By: Fikrat Azizov | Updated: 2020-10-05 | Comments (2) | Related: > Azure
Problem
I was helping with developing a Spark solution to handle IOT data from sensors for one of my customers and came across a problem which took me a while to solve. This problem was related to the functionality limitation on Apache Spark streaming. I would like to describe it here, as well as a solution for the benefit of other developers.
Solution
Overview of Spark structured streaming and its limitations
Spark streaming is an extension of Spark API's, designed to ingest, transform, and write high throughput streaming data. It can consume the data from a variety of sources, like IOT hubs, Event Hubs, Kafka, Kinesis, Azure Data Lake, etc. While for Spark streams may look as a continuous stream, it creates many micro-batches under the hood, to mimic streaming logic. In other words, Spark streaming offers near-real time processing capabilities. On top of its ability to consume live data, the Spark streams allow you to ingest relatively static data, for example, data residing in the files within Blob Storage.

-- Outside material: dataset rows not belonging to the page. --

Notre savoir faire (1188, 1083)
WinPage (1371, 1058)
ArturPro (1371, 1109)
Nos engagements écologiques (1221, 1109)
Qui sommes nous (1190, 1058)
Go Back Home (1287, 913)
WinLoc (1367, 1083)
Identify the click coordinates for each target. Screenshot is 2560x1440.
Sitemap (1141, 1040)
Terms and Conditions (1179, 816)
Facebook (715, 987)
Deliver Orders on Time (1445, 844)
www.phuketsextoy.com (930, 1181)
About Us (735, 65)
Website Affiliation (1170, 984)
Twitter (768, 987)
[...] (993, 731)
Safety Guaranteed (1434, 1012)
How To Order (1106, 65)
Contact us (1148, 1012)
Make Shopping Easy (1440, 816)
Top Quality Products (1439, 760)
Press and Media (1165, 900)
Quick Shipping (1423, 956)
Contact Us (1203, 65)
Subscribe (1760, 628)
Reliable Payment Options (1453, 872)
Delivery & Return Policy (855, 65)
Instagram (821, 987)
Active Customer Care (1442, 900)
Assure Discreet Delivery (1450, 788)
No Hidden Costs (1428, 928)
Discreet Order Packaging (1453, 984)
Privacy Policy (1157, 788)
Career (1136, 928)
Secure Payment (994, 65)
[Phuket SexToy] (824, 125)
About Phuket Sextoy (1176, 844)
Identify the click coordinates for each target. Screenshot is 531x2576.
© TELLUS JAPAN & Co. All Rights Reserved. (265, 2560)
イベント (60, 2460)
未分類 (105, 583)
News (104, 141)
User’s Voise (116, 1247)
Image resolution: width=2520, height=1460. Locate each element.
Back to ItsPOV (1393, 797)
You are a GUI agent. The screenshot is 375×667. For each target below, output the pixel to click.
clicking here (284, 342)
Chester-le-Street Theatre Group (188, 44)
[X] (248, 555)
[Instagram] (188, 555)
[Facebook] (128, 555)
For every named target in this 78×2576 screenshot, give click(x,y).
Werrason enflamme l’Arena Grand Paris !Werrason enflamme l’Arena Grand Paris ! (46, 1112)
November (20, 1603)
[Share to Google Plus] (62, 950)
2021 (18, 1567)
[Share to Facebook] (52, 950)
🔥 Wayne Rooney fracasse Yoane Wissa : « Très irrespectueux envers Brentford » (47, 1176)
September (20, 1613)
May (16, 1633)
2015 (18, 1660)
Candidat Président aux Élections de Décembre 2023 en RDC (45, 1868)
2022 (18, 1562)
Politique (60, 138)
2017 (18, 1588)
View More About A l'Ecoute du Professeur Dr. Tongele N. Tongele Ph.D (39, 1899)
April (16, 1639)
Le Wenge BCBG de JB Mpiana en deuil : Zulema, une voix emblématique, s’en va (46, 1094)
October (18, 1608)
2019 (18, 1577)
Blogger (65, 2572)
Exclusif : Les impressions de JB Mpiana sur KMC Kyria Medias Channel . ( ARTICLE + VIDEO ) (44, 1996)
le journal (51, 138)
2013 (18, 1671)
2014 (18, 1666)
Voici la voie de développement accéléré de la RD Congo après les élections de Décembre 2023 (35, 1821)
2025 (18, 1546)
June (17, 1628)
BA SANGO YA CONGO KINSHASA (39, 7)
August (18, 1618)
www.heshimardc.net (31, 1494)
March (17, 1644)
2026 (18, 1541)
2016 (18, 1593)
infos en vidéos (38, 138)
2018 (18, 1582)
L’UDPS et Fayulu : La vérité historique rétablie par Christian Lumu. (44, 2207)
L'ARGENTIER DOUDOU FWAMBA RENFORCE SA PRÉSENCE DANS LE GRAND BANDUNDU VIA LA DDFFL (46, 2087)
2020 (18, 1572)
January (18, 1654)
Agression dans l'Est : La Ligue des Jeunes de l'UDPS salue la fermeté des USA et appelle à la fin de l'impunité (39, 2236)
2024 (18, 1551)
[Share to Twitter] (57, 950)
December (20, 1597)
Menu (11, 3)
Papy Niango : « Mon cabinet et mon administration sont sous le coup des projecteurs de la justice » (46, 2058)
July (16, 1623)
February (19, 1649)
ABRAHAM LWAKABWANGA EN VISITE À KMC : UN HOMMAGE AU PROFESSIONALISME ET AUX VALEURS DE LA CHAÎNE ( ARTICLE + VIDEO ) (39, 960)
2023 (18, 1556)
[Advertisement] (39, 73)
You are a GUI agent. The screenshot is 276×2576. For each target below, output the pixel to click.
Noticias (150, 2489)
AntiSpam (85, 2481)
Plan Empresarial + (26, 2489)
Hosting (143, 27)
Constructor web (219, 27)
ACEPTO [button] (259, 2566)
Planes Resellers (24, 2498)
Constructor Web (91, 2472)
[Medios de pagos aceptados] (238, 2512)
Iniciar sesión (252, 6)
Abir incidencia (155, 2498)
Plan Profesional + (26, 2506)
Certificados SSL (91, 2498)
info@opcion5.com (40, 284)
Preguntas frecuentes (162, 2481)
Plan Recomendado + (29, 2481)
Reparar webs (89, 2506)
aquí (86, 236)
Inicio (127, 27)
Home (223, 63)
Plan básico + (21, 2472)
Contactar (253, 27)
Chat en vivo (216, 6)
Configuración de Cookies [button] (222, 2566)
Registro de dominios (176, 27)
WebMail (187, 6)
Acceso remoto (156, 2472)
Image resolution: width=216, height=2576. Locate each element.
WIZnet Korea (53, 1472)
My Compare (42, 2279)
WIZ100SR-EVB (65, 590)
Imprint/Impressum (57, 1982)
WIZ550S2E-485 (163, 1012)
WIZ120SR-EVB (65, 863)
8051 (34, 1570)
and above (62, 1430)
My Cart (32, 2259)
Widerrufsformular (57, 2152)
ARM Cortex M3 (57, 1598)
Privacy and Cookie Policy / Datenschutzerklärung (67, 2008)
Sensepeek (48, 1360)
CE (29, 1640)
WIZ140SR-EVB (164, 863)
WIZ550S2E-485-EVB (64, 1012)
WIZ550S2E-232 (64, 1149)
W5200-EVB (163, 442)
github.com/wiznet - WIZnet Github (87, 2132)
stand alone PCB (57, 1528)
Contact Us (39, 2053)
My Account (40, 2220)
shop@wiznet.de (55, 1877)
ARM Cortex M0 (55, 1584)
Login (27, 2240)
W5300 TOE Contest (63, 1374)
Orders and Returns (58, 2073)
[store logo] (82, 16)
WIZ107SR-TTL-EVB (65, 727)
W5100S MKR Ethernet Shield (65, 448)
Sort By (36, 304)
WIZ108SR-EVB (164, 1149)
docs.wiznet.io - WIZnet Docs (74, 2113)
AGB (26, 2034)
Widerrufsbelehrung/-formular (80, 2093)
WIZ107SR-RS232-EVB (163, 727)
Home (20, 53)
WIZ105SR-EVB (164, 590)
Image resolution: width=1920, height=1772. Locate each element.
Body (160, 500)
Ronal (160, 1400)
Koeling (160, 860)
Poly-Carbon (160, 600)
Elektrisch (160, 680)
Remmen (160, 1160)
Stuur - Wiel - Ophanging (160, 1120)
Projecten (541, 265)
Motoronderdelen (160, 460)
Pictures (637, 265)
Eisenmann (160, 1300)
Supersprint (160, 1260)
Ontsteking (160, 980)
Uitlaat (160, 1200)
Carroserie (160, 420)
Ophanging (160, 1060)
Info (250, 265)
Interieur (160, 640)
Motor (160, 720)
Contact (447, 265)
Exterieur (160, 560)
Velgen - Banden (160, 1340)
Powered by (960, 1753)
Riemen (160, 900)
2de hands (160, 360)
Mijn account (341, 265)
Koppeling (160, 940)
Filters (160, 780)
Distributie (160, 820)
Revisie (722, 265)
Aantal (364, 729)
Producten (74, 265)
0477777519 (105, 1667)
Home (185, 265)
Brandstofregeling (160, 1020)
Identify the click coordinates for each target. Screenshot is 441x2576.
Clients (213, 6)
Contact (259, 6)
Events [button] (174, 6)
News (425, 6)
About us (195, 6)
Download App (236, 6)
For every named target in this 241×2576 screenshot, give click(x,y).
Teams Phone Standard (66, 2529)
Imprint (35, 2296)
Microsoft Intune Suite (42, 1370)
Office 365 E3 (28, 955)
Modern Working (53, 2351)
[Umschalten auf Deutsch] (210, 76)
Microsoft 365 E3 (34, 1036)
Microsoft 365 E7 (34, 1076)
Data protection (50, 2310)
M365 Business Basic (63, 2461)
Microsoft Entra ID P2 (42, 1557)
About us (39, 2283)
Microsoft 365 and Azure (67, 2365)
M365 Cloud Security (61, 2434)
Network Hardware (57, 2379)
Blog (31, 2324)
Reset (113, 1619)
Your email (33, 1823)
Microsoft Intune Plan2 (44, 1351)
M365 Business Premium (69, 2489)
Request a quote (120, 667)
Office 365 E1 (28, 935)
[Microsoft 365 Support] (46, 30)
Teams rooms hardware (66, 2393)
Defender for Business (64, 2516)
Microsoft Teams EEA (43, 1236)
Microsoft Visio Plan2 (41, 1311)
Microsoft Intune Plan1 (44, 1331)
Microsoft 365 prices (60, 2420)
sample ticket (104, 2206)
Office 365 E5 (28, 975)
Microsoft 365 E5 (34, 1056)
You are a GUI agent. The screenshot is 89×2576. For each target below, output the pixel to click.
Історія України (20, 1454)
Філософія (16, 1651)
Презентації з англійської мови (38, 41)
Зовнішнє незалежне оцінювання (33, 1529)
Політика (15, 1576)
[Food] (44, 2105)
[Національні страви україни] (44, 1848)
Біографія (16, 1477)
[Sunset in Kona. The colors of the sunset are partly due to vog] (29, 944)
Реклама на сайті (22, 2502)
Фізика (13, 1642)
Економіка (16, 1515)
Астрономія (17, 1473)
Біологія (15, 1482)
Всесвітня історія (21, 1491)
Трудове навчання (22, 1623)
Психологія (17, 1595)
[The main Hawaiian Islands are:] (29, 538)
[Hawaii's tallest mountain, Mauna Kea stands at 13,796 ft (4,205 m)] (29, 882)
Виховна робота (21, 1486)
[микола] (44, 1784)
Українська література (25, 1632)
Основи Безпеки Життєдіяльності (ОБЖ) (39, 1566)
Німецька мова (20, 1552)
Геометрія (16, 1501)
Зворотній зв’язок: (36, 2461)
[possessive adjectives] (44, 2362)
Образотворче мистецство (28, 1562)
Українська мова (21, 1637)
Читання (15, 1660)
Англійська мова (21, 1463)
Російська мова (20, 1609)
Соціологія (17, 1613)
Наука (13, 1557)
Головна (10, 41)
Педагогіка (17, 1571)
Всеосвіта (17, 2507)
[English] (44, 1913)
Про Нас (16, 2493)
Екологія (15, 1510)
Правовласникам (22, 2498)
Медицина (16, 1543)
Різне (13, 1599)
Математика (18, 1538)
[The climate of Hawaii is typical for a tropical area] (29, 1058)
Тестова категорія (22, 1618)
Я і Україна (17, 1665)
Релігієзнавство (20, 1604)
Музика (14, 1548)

The nice thing about Spark stream API's is that they have been implemented the same way the other Spark API's implemented, both from read/write and transformations standpoint. In other words, once you created a data frame using streaming API's, you can apply the same set of transformations to it. Spark streaming supports wide range of transformations, like joins, calculated columns, aggregations, etc. However, not all transformations that could be applied to a static data frame, can be applied to the streaming data frames. One of these limitations is a pivoting transformation, which I am going to describe here.
Use Case Scenario
The data coming from IOT devices is typically in a JSON format, with device specific data (like device name, location, etc.), the event timestamp, and number of measurements. Depending on the device configuration, the measurement data set may be represented in horizontal (where each measure name is a separate column), or vertical (represented as a key/value pair) shape. While handling horizontal data is easier, vertical data format may involve extra transformations, like pivoting. I will be focusing on the vertical data format scenario, for the rest of this tip.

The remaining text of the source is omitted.